Data extracted from a collection
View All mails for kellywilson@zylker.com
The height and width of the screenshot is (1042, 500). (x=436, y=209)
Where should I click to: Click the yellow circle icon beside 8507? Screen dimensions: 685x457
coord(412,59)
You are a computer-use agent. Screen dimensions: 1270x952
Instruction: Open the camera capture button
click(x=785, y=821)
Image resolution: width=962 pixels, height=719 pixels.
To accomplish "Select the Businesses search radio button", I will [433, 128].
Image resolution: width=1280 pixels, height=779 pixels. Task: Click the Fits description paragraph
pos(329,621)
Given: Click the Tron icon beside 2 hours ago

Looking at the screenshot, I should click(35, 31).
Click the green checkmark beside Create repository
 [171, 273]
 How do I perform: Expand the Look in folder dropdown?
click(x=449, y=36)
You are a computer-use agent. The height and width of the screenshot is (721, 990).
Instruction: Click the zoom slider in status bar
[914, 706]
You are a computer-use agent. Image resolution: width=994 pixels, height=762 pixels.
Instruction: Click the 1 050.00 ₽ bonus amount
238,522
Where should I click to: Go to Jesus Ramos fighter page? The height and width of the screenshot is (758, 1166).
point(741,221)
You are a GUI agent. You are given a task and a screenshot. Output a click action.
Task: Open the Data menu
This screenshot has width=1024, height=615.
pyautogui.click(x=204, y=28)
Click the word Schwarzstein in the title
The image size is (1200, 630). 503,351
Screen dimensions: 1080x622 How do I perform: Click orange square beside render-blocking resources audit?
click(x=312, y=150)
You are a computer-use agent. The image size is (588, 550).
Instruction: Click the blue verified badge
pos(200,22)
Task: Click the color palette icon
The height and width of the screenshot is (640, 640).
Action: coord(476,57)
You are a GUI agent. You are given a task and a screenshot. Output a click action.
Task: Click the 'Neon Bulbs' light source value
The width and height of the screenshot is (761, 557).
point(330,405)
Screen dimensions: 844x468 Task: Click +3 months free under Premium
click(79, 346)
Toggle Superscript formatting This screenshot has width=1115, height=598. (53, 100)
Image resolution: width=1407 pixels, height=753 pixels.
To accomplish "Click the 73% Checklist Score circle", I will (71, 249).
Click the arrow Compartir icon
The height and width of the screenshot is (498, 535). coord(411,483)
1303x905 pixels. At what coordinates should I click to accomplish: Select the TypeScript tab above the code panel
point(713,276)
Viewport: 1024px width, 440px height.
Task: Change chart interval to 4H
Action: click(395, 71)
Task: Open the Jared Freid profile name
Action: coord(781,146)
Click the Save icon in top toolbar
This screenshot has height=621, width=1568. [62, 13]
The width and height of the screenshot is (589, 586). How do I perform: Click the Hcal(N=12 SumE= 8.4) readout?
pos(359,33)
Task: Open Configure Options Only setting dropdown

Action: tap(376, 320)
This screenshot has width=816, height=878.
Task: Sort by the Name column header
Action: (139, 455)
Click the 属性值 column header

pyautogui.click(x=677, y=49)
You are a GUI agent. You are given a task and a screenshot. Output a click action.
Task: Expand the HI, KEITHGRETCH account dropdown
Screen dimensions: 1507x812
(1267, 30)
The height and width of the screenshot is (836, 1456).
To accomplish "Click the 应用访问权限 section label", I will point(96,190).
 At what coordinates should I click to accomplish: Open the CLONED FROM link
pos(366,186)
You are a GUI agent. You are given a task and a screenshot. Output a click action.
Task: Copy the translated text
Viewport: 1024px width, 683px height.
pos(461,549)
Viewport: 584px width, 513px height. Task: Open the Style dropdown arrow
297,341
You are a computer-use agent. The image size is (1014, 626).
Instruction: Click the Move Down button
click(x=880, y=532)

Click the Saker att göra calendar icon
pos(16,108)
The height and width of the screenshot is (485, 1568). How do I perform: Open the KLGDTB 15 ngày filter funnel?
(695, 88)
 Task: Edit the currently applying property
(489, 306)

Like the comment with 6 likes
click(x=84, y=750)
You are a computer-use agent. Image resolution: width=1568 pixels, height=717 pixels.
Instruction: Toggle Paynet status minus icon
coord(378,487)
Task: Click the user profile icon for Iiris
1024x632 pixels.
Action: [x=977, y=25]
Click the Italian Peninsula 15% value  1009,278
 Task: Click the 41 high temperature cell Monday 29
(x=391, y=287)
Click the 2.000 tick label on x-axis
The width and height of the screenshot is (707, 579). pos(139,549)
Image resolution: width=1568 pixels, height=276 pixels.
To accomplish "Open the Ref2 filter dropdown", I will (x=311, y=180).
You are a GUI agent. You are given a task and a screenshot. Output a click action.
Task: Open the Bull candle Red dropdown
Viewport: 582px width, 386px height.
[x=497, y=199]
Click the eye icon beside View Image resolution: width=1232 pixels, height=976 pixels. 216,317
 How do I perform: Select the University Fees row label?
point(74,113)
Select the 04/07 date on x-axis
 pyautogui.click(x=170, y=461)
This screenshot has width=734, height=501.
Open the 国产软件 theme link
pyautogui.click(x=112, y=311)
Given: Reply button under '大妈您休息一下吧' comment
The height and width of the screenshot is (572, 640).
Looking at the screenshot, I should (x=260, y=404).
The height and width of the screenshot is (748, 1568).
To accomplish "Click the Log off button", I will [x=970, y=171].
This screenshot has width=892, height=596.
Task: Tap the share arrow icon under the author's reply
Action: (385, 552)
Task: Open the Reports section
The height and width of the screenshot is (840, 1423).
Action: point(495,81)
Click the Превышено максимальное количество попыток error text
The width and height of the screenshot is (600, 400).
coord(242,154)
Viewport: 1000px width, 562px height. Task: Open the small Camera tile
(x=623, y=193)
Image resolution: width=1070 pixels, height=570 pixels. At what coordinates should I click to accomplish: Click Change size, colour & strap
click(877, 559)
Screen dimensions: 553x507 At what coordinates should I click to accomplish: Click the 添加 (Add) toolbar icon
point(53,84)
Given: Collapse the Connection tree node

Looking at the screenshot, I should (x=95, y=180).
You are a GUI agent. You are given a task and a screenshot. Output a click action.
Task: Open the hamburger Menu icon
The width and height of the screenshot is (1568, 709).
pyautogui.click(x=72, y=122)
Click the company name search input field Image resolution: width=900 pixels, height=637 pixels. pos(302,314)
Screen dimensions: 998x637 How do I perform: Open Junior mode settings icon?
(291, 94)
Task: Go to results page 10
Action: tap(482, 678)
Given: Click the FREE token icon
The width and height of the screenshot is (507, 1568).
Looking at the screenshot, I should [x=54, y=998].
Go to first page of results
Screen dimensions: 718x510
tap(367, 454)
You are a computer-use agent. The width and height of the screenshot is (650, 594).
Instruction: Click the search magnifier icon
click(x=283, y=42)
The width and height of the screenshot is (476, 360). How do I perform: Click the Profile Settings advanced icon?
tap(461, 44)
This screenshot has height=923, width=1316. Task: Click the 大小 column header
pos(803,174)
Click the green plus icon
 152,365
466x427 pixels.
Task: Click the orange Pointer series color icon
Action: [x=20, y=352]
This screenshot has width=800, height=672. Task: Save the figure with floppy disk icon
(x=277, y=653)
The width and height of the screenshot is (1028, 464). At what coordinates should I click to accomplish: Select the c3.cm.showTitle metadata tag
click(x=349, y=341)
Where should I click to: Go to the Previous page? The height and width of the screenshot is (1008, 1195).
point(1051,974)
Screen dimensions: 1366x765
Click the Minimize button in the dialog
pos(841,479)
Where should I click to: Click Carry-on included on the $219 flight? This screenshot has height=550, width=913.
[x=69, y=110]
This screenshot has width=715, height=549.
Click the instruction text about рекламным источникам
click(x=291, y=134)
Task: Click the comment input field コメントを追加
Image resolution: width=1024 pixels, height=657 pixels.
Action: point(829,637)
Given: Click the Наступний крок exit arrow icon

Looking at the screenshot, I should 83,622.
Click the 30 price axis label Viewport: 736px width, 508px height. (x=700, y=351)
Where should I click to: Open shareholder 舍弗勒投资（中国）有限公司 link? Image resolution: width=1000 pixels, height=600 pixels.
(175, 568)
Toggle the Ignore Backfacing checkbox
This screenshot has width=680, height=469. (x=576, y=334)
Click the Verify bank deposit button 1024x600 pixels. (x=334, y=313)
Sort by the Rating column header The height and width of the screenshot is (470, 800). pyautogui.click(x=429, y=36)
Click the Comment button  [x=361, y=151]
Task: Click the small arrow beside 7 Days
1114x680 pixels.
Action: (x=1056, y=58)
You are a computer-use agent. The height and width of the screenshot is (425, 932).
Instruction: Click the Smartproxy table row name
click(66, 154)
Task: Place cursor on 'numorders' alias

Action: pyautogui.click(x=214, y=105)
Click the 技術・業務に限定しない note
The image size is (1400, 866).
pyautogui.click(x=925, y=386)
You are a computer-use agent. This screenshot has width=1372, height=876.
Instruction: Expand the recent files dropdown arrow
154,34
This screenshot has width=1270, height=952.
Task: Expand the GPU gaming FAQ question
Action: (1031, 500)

■ **Task instructions**
Tell how many lines in the data above hold "field". Nothing but the number.

■ **Exercise solution**
2